I love the vintage button wreaths I've been seeing on Flickr. But what if you don't have enough vintage buttons in coordinating colors? Or perhaps you're like me and you're unwilling to commit the buttons you do have...?
Polymer clay to the rescue!
I used mold putty and polymer clay to put together this monochromatic button wreath. Of course, there are unlimited possibilities — using different colors of buttons, different shape bases, etc. And hey, if you've got almost enough real buttons to make a wreath, you could just use these steps to fill in the holes with some color-coordinated polymer clay buttons. Here are the basics to get you started.
- Amazing Mold Putty
- buttons for molding
- polymer clay in your choice of colors
- either liquid polymer clay OR a hot glue gun
- clay blade or needle tool
- Make button molds. Use Amazing Mold Putty and whatever buttons you have on hand to make button molds. Try to include several different sizes of buttons, since even the smallest buttons are great for filling in the gaps in your wreath. For instructions on making and using button molds, check out these links:
- Make buttons. Once the molds are set, press conditioned polymer clay into the molds to make your buttons. A few tips:
- The number of buttons you'll need varies based on the button size and the size of your wreath base. To give you a general idea, though, I used 26 buttons on my large (4") wreath and 12 buttons on my small (2") wreath. It's a good idea to make a few more buttons than you think you'll need.

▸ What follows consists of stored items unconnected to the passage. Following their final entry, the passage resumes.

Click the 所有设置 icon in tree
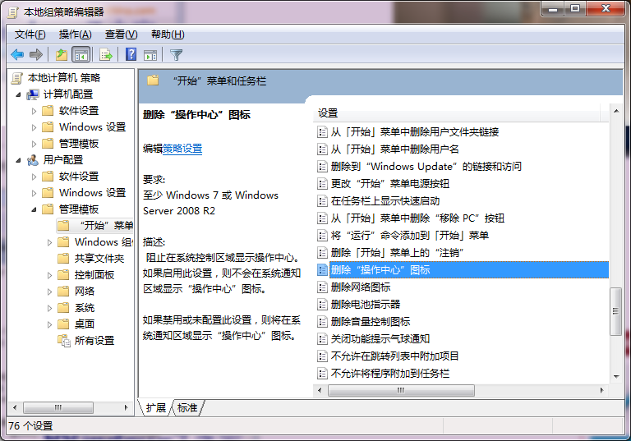Image resolution: width=631 pixels, height=441 pixels. [x=64, y=341]
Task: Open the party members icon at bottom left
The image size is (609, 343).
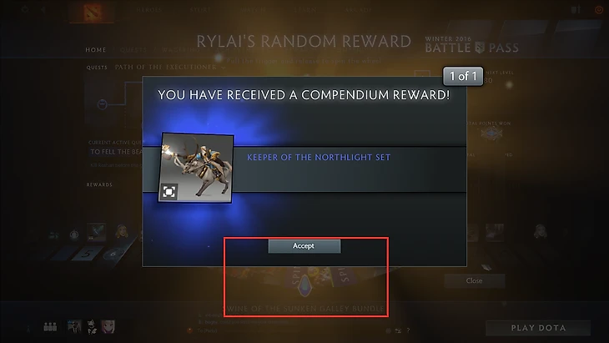Action: tap(50, 326)
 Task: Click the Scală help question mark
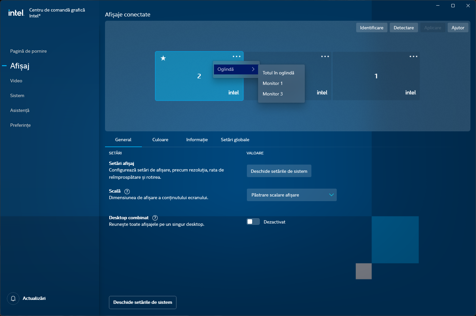click(127, 191)
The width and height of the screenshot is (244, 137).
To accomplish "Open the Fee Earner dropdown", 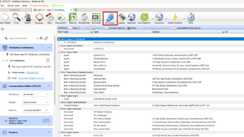I will pyautogui.click(x=36, y=94).
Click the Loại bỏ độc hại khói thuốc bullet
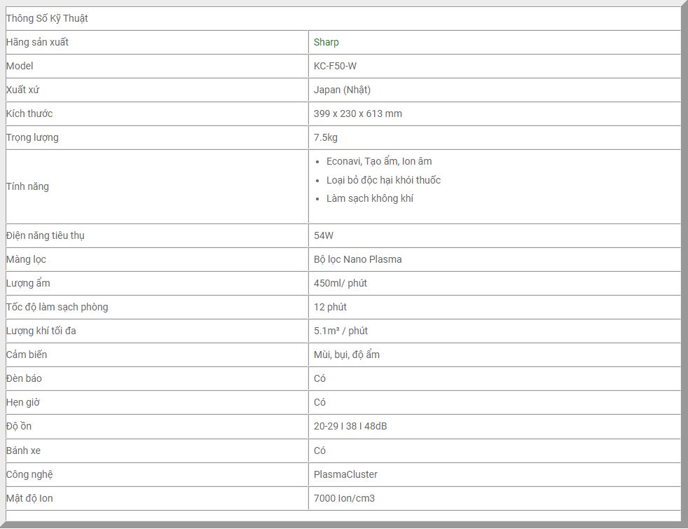The image size is (688, 529). pyautogui.click(x=383, y=180)
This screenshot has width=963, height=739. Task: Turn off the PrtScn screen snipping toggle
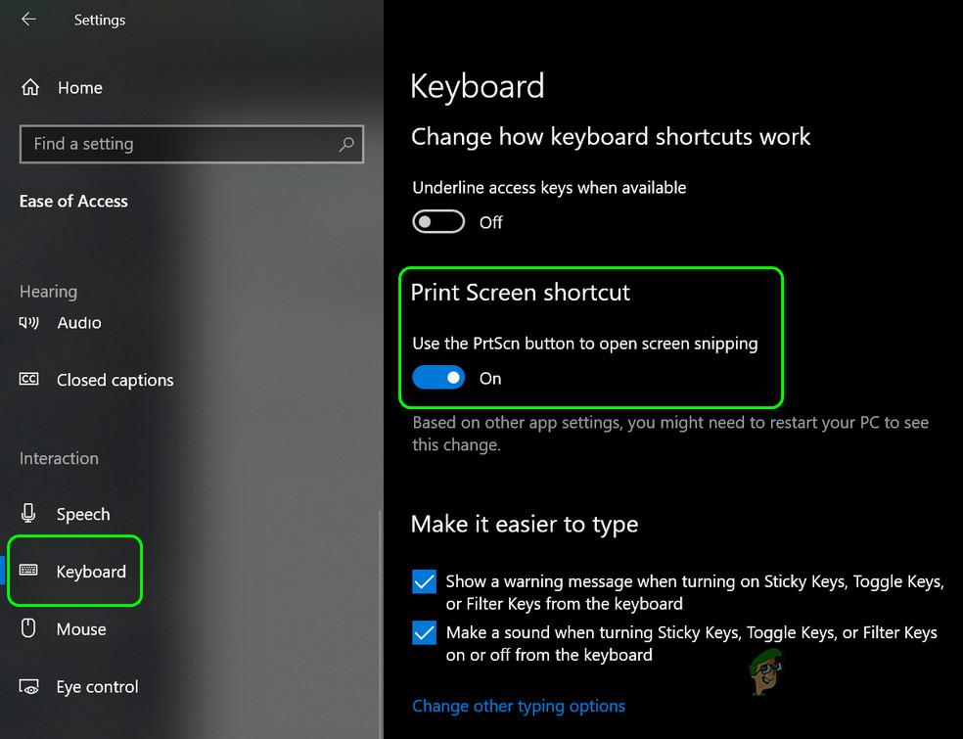click(x=438, y=378)
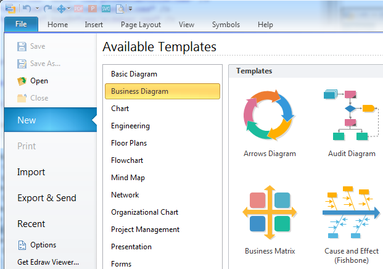Click the Get Edraw Viewer link

(48, 262)
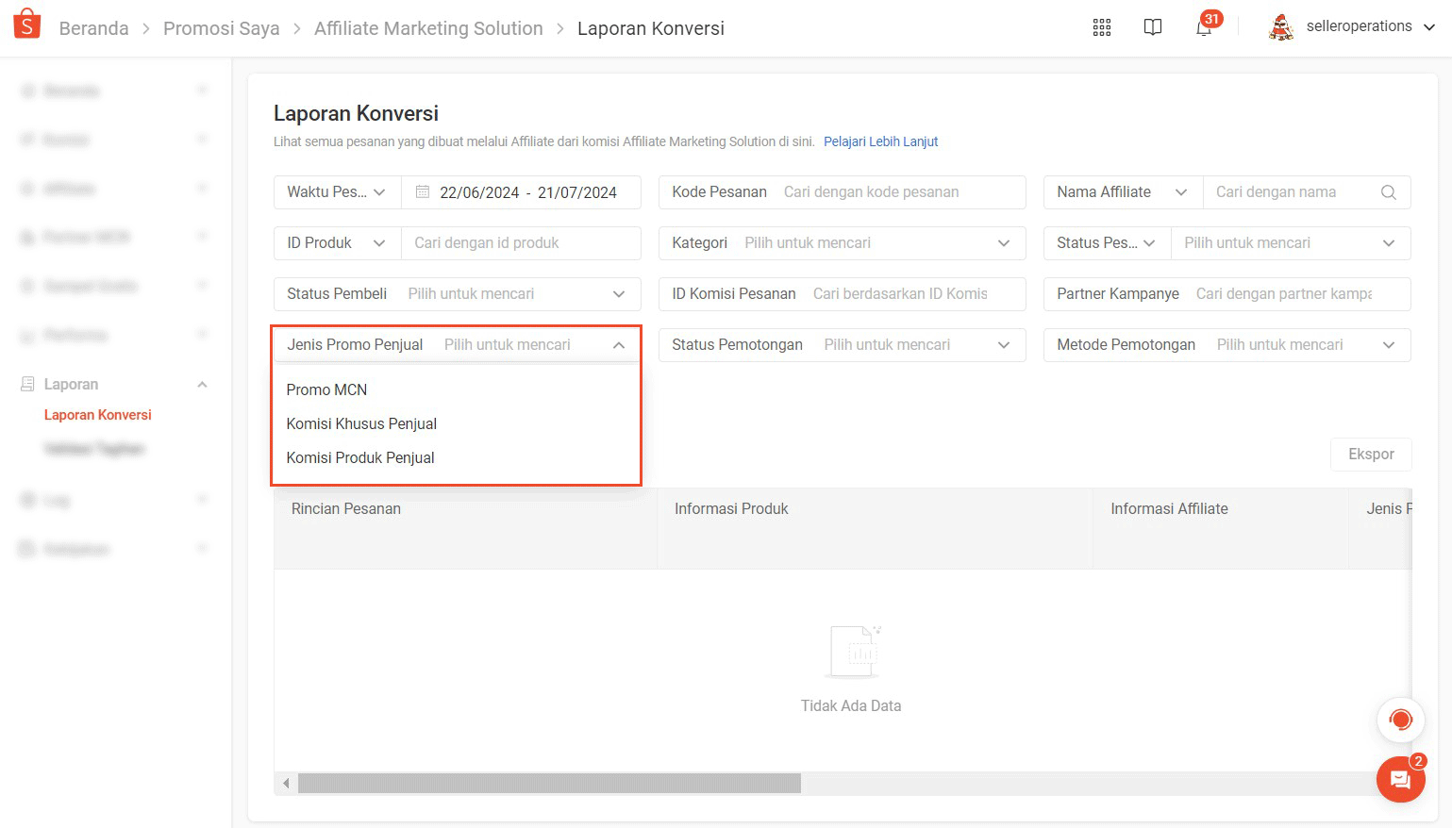This screenshot has width=1452, height=828.
Task: Open the apps grid icon
Action: coord(1101,27)
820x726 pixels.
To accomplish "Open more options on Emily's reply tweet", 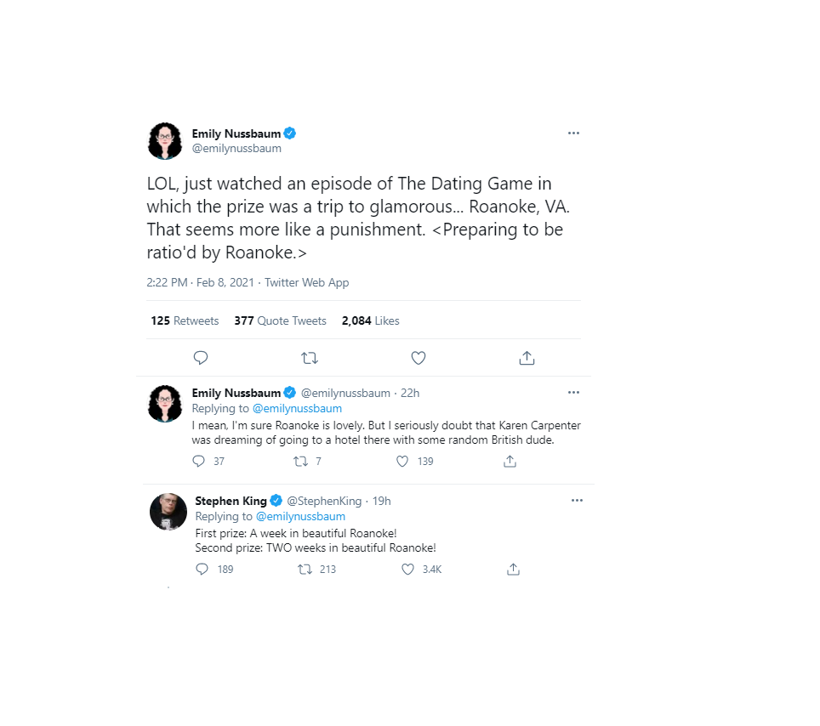I will pyautogui.click(x=573, y=393).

- While it's fun to have the different shapes, textures and sizes of different buttons, you can just use the same one or two button molds for the whole wreath. Try using different colors of clay with one button mold for a simple, coordinated look.
- If you're going for a monochromatic look, start by mixing up a color of clay you like. Make some of the buttons from that color, but then vary the shade by adding some white or black clay. I made 3-4 shades of green for my wreath this way, and I think it gives it a little more interest.

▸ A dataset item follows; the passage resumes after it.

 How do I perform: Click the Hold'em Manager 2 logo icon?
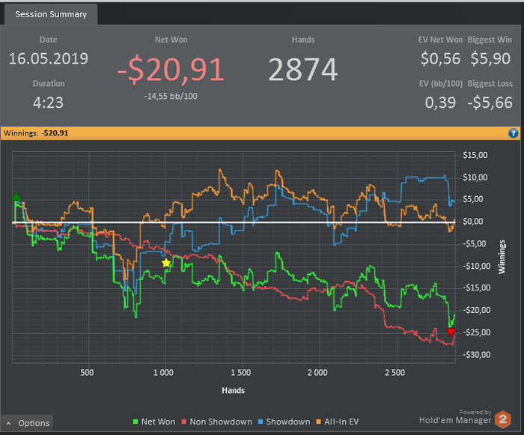(502, 419)
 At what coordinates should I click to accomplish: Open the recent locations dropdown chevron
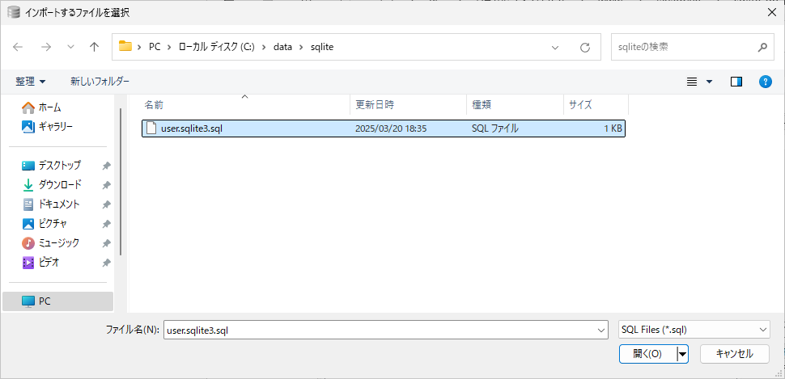coord(70,48)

- Make a wreath base. I rolled out my clay to a medium thickness on my pasta machine. I put that sheet on my baking tile, since it would be difficult to move without distorting later. I then used 2 paper circle templates to cut out my wreath: a 4" template for the outer circle, and a 3" template for the inner circle. Of course, you can make your base any size or shape. I've seen some gorgeous heart-shaped button wreaths that would be great for Valentine's Day.
- Assemble the wreath. This is the fun part! Add your buttons to the wreath base. Start with larger buttons first, then fill in the spaces with smaller buttons. Move 'em around til they look good to you, then stick 'em down. There are a couple of options for gluing everything together:
- I left my wreath base from the previous step un-baked, then put down a layer of TLS to act as a glue between the base and the buttons. Remember that TLS only acts as a glue between baked and unbaked clay (not baked to baked). So when I needed to stack buttons, I first added a thin sheet of unbaked clay and used TLS to "glue" it to the previous layer.
- Another option would be to bake everything (base and buttons), then use hot glue for assembly. This might be a faster option, depending on how many times you have to stop and bandage your burned fingers. (Or maybe that's just me!)
- Add your finishing touches. If you still have part of your clay that's un-baked, bake it now. I used Future on a few of my buttons to give extra shine here and there — I liked how that gave it more variety. Finally, add a nice coordinating ribbon and hang your wreath!
If you make a polymer clay button wreath, I'd love to see it. Be sure to leave a link in the comments. In the meantime, check out these awesome button wreaths for inspiration:
- Rachael Herbert of Sweet Nothings posted a tutorial for her very cute Mini Button Wreath Ornament.
- From Flickr, check out button wreaths by little birds (monochrome red), Lin Moon (monochrome white), craftapalooza (red & white), and mikamika (retro brown & pink).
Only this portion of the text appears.